Eren spalancò gli occhi. “Potrebbero licenziarti?”

“Forse. Magari no.”

Sembrava che per lui fosse la cosa meno importante del mondo.

“Dovrei lasciarti andare a lavoro, allora,” disse Eren, senza riuscire a nascondere il suo disappunto.

Levi alzò un sopracciglio. “Spero tu abbia pensato di darmi prima il tuo numero.”

“Cosa? Io… sì, certo. Non intendevo… certo che lo avrei fatto.” Afferrò un tovagliolo e lo piegò, quando si ricordò di non avere una penna. Le sue orecchie diventarono fucsia. “Ehm, penna?”

Levi gliela diede, insieme al biglietto da visita.

“Non è importante,” disse lui. “Il lavoro, voglio dire. Posso restare.”

Eren avrebbe voluto, ma era troppo nervoso per darlo a vedere. “Le lezioni iniziano tra poco.” Terminò di scrivere il suo numero e aggiunse il suo indirizzo. “Posso dire a Mikasa e Armin di te? Abbiamo cercato Hange per mesi ormai e se Armin sapesse che l’abbiamo trovata la smetterebbe di farmi leggere tutti gli articoli che lui pensa essere suoi.”

“Perché non avresti dovuto dire loro?” fu la sola risposta di Levi, ed Eren si sentì in imbarazzo un’altra volta. Giusto. Perché a Levi sarebbe andato bene conoscere lui, ma non Mikasa e Armin? Era una cosa stupida. Eren finì il contenuto del suo bicchiere sperando di dissimulare le sue mani tremanti. Quando lo poggiò, il bicchiere si accartocciò da quanto lo stava stringendo forte.

“Grazie,” disse, fissando il tavolo. “Non avrei mai pensato che ti avrei rincontrato così. Pensavo avrei dovuto darti la caccia.”

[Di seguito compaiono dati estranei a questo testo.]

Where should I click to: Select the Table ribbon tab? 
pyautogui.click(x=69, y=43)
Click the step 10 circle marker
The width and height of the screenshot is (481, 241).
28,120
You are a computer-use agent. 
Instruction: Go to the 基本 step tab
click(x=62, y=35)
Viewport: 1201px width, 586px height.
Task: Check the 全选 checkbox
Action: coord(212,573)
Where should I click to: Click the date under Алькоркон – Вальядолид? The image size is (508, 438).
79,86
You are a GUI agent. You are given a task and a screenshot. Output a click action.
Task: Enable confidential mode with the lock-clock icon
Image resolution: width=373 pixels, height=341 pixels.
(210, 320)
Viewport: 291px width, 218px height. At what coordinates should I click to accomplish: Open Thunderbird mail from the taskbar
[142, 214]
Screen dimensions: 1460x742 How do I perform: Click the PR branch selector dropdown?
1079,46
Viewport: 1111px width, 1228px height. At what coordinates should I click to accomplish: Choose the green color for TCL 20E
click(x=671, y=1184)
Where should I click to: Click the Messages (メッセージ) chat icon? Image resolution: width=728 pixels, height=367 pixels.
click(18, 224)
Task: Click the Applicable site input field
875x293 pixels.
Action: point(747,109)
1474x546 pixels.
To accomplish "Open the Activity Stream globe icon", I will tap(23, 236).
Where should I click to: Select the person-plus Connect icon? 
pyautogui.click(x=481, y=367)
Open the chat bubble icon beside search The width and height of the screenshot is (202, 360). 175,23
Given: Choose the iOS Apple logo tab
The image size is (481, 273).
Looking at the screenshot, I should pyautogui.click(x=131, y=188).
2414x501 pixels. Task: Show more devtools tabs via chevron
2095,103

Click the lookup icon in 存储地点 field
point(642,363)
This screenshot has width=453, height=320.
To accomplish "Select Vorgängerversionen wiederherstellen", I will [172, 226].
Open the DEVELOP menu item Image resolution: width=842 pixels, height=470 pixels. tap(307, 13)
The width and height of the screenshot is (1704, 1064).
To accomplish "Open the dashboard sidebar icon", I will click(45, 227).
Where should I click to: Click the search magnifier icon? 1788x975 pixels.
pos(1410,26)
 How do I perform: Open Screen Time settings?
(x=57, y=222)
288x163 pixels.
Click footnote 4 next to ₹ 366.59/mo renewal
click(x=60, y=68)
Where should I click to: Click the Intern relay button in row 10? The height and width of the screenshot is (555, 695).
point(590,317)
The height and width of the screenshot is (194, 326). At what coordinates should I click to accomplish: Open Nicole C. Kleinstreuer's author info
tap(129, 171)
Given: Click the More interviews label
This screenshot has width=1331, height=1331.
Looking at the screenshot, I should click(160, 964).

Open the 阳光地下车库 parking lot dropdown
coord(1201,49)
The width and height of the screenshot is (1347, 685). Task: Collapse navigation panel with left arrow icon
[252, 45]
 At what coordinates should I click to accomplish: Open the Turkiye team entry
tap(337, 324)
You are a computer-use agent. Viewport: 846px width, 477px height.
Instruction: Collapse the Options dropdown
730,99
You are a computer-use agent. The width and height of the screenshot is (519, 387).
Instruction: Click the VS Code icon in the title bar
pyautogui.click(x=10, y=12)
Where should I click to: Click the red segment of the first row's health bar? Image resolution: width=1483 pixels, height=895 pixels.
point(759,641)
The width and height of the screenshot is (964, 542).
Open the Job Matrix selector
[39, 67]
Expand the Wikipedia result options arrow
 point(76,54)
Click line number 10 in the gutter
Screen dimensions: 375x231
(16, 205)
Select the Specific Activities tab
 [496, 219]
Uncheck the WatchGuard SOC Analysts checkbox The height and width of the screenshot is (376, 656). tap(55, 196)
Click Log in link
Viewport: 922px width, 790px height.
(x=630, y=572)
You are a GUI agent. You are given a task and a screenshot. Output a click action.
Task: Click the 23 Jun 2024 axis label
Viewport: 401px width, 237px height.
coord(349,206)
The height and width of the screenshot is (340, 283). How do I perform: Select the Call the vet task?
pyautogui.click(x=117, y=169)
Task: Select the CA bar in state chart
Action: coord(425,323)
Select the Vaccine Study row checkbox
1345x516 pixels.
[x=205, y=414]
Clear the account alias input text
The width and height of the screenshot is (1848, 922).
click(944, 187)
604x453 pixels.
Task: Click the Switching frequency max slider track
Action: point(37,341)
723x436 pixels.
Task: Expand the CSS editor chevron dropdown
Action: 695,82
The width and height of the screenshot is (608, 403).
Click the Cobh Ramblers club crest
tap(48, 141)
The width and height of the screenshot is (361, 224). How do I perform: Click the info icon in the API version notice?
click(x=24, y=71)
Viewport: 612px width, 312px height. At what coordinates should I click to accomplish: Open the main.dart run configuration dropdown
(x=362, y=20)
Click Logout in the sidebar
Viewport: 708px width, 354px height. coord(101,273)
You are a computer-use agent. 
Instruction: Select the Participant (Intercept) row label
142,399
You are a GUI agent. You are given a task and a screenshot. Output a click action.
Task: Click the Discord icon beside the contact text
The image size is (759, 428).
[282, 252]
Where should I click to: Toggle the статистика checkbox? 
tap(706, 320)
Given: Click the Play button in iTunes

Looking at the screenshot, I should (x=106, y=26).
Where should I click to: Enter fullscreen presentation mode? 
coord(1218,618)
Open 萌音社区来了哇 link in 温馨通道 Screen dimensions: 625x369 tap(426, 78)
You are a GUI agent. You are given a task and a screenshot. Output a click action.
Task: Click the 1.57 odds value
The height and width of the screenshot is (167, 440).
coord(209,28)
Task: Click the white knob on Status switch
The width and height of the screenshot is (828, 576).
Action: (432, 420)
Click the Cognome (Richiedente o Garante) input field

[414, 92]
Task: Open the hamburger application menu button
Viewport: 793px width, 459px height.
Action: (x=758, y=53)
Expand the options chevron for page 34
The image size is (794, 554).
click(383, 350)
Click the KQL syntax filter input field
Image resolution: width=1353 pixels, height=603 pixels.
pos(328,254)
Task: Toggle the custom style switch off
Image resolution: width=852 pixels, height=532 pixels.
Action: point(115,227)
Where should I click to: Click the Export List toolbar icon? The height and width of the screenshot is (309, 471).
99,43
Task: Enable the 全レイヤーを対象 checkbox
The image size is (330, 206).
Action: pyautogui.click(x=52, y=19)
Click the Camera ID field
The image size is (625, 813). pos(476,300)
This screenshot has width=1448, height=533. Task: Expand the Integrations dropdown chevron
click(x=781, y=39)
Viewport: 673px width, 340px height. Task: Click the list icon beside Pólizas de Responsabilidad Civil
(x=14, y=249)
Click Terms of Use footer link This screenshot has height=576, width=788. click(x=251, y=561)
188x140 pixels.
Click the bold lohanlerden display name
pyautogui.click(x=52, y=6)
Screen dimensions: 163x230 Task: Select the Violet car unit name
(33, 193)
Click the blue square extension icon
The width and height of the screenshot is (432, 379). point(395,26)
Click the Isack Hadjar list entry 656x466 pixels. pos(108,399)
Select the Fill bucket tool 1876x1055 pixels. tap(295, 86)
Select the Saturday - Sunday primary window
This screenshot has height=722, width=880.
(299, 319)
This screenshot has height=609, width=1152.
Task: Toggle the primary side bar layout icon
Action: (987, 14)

Levi annuì. “Vai a lezione, moccioso.”

Eren assentì. “A presto,” disse impacciato. Si alzò in piedi e in quel momento volle toccare l’altro, ma non si erano mai abbracciati o toccati molto, non che Eren sapesse, e non sapeva come cominciare.

“Sì,” disse Levi. “Presto.”

Eren rindossò la sciarpa e la giacca e si diresse verso la porta, dando un ultimo sguardo dietro le spalle verso Levi. Fu solo un istante, un solo passo dell’andatura veloce di Eren, ma vide Levi abbandonarsi e poggiare il mento sulle mani. Vedere quel momento di debolezza del capitano gli provocò una fitta al cuore.

Cosa aveva detto Eren per farlo rimanere così?